_Text provided_.
3

Short version: I get WSA_IO_PENDING when using blocking socket API calls. How should I handle it? The socket has overlapped I/O attribute and set with a timeout.

Long version:

Platform: Windows 10. Visual Studio 2015

A socket is created in a very traditional simple way.

s = ::socket(AF_INET, SOCK_STREAM, IPPROTO_TCP);

The socket has by default overlapped I/O attribute enabled. It can be verified with getsockop / SO_OPENTYPE.

  • I do need overlapped attribute because I want to use timeout feature, e.g. SO_SNDTIMEO.
  • And I would use the socket only in blocking (i.e., synchronous) manner.
  • socket read operation runs only within a single thread.
  • socket write operation can be performed from different threads synchronized with the mutex.

The socket is enabled with timeout and keep-alive with...

::setsockopt(s, SOL_SOCKET, SO_RCVTIMEO, ...);

::setsockopt(s, SOL_SOCKET, SO_SNDTIMEO, ...);

::WSAIoctl(s, SIO_KEEPALIVE_VALS, ...);

The socket operations are done with

::send(s, sbuffer, ssize, 0); and

::recv(s, rbuffer, rsize, 0);

I also try to use WSARecv and WSASend with both lpOverlapped and lpCompletionRoutine set to NULL.

[MSDN] ... If both lpOverlapped and lpCompletionRoutine are NULL, the socket in this function will be treated as a non-overlapped socket.

::WSARecv(s, &dataBuf, 1, &nBytesReceived, &flags, NULL/*lpOverlapped*/, NULL/*lpCompletionRoutine*/)

::WSASend(s, &dataBuf, 1, &nBytesSent, 0, NULL/*lpOverlapped*/, NULL/*lpCompletionRoutine*/)

The Problem:

Those send / recv / WSARecv / WSASend blocking calls would return error with WSA_IO_PENDING error code!

Questions:

Q0: any reference on overlapped attribute with blocking call and timeout?

How does it behave? in case I have a socket with overlapped "attribute" + timeout feature enable, and just use blocking socket API with "none-overlapped I/O semantics".

I could not find any reference yet about it (e.g. from MSDN).

Q1: is it expected behavior?

_Task set_.
1) Answer from the post on WSA_IO_PENDING:
(a) What platform and development environment are listed?
(b) What option is given as an example of the timeout feature that makes the overlapped attribute necessary?
(c) What error code do the blocking calls return?
2) Reproduce everything in the post on WSA_IO_PENDING from "Short version: I" down to "getsockop / SO_OPENTYPE.".

[Screen grounding examples]
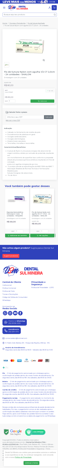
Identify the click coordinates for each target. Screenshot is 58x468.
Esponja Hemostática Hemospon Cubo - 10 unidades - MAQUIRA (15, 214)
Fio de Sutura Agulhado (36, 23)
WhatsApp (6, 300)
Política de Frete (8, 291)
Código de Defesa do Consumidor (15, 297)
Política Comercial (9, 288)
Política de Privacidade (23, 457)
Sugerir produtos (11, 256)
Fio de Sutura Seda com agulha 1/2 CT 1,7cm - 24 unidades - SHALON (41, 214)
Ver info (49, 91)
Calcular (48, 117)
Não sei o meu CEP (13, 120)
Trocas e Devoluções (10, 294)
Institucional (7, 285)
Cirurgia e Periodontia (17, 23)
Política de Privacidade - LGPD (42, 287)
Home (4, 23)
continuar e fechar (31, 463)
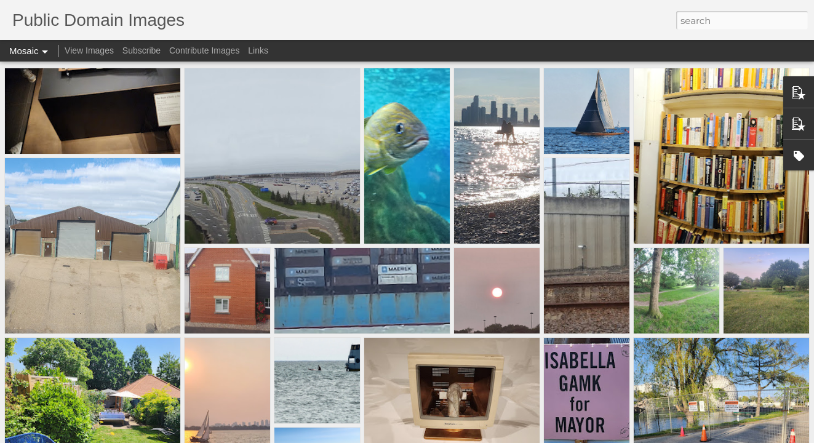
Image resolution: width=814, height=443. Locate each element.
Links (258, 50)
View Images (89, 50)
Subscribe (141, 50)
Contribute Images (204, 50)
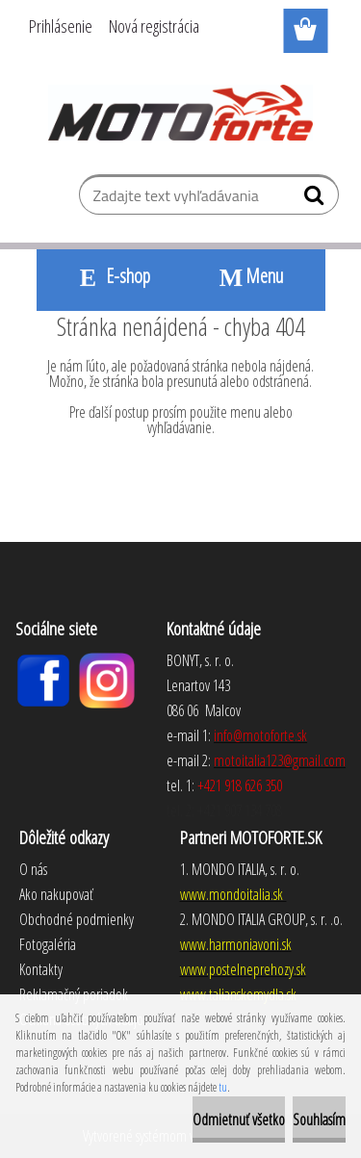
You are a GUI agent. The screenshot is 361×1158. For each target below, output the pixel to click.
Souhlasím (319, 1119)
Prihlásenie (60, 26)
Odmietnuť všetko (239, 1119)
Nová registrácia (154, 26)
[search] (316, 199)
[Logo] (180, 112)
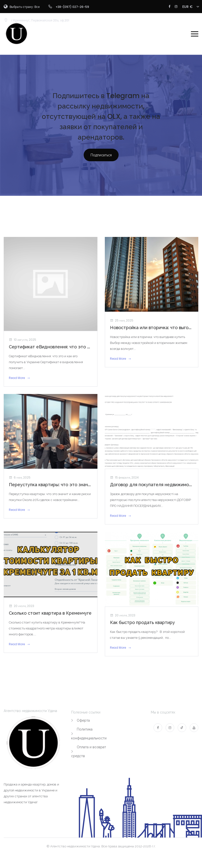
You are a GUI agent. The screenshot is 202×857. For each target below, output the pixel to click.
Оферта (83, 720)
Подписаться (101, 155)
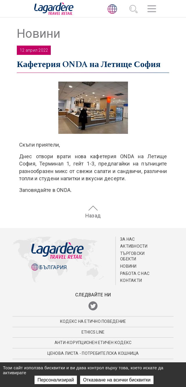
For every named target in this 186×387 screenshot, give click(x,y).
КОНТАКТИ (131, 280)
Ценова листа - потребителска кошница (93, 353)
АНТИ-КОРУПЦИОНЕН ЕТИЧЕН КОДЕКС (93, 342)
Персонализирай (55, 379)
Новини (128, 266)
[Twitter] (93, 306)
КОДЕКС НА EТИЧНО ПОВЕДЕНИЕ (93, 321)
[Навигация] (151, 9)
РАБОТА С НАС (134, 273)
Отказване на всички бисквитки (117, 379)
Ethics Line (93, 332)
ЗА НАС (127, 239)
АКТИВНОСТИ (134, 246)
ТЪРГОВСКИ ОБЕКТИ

_Response list_.
1)
(a) Windows 10 and Visual Studio 2015.
(b) SO_SNDTIMEO.
(c) WSA_IO_PENDING.

2)
Short version: I get WSA_IO_PENDING when using blocking socket API calls. How should I handle it? The socket has overlapped I/O attribute and set with a timeout.

Long version:

Platform: Windows 10. Visual Studio 2015

A socket is created in a very traditional simple way.

s = ::socket(AF_INET, SOCK_STREAM, IPPROTO_TCP);

The socket has by default overlapped I/O attribute enabled. It can be verified with getsockop / SO_OPENTYPE.